Introduction to BERT model (2) : Attention model implementation

Summary:

In the previous article, BERT Model Primer series: In “Introduction to Attention Mechanism”, machine translation examples are used to explain the Encoder-Decoder model and the basic principles of Attention model. This article implements the model involved and explains it in detail with the explanation of the previous article, which is conducive to our further understanding. Examples are based on Python and TensorFlow 2.4. It doesn’t matter if you haven’t learned them. We have explained all the key points in the code in detail.

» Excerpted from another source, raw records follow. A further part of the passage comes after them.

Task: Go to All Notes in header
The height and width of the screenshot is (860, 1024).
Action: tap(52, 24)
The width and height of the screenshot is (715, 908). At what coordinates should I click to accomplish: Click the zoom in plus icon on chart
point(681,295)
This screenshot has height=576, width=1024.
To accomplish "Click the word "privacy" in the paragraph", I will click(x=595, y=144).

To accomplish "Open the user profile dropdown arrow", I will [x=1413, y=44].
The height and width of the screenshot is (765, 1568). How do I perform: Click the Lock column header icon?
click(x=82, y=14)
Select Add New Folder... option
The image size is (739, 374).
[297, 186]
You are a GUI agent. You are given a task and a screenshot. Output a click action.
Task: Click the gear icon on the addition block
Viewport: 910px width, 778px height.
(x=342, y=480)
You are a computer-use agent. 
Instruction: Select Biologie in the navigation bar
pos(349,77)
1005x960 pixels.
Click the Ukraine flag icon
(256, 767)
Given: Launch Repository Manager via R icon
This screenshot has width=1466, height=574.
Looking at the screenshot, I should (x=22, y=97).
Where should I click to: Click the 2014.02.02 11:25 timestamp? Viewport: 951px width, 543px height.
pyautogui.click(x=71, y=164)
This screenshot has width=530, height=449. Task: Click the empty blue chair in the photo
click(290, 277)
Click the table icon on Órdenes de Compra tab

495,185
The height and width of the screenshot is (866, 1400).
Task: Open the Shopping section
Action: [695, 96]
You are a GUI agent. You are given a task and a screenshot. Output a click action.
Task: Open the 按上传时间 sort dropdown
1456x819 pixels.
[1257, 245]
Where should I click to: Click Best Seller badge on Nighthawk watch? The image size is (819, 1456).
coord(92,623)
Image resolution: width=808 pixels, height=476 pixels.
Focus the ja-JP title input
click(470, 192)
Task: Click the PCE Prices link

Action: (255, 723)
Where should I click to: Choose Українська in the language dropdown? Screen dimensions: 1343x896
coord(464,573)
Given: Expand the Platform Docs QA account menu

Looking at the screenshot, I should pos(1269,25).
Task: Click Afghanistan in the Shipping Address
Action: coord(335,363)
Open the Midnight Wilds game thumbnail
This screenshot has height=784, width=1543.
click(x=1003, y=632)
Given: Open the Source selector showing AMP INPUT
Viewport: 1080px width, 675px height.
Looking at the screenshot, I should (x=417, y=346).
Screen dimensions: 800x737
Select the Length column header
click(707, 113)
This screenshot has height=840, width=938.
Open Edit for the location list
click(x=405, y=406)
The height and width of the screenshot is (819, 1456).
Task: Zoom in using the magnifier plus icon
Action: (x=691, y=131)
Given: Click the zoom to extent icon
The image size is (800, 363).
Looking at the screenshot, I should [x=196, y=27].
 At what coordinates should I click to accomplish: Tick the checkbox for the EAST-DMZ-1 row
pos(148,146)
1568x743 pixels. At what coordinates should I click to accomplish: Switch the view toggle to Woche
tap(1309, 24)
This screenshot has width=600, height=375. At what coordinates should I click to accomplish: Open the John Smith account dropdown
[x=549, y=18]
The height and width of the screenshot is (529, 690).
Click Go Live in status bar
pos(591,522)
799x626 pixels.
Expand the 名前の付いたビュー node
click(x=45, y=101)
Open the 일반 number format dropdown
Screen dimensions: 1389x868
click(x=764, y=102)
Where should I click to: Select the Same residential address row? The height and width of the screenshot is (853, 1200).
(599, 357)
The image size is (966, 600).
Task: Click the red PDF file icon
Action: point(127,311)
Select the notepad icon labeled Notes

Before you begin, it’s easier to learn with a clear goal in mind:

Text preprocessing
Encoder implementation
Decoder implementation
Attention model implementation
Model training
English -> Chinese translation

The code for this article has been submitted to github.com/rotbit/nmt. However, the purpose of this code is not to make a usable commercial product, so it does not pursue actual optimal results. If it helps us better understand Encoder, Decoder, and attention models, we have achieved the desired goal.

1. Text preprocessing

The task of text processing is as simple as converting our sentences into a vector of numbers, such as “Have you eaten yet? Convert to a vector “[2,543,56,12,76]”. The reason for doing this is because computers can’t read, they only know 1010, so they have to turn it into something that computers can understand. How to do it in detail? First, make a flow chart.

The process is very simple, speaking of the main steps, read in the file, text preprocessing, dictionary construction, text to vector. Great oaks from little acorns grow, so let’s start with the most basic function.

Seg_char: Chinese character split

[' I ', 'love ', 'tenforflow']" def seg_char(sent): Pattern_char_1 = re.pile (r'([\W])') parts = pattern_char_1.split(sent) parts = [p for p in parts if Len (u4e00-u9fa5]) chars = [u4e00-u9fa5] ') chars = [w for w in chars if len(w.strip())>0] return charsCopy the code

We just need to know what the input is and what the output looks like.

Preprocess_sentence: Sentence preprocessing

Def preprocess_sentence(w, type): if type == 0: W = re. Sub (r "([?!, ¿] )", r" \1 ", w) w = re.sub(r'[" "]+', " ", w) if type == 1: #seg_list = jieba.cut(w) seg_list = seg_char(w) w = " ".join(seg_list) w = '<start> ' + w + ' <end>' return wCopy the code

So let’s run it. What are the inputs and outputs

en = "I love tensorflow." pre_en = preprocess_sentence(en, 0) print("pre_en=", Print ("pre_cn=", pre_cn) print("pre_cn=", pre_cn)Copy the code

Output:

Pre_en = <start> I love tensorflow. <end> pre_cn= <start>Copy the code

Take a look at the output. The text we input is separated by Spaces, and we add, at the beginning and at the end. The identifier at the beginning is used to mark the beginning and end of the text in later model training.

Create_dataset: text loading and preprocessing

Def create_dataset(PATH, num_examples): lines = io.open(path, Encoding =' utF-8 ').read().strip().split('\n') # English_words = [] # Chinese_words = [] for l in lines[:num_examples]: word_arrs = l.split('\t') if len(word_arrs) < 2: continue english_w = preprocess_sentence(word_arrs[0], 0) chinese_w = preprocess_sentence(word_arrs[1], 1) english_words.append(english_w) chinese_words.append(chinese_w) # return [('<start> Hi. <end>', '<start> hi. <end>')] return english_words, chinese_wordsCopy the code

And the data sets that we’re going to use you can download cmnt.txt from here and let’s take a couple of data sets and look at them. A row in a dataset is a sample. It can be seen that it will be divided into three columns, the first column is English, the second column is the Corresponding Chinese translation of English, and the third column we don’t need, just throw it away. The create_dataset function reads this text and returns the processed Chinese and English lists.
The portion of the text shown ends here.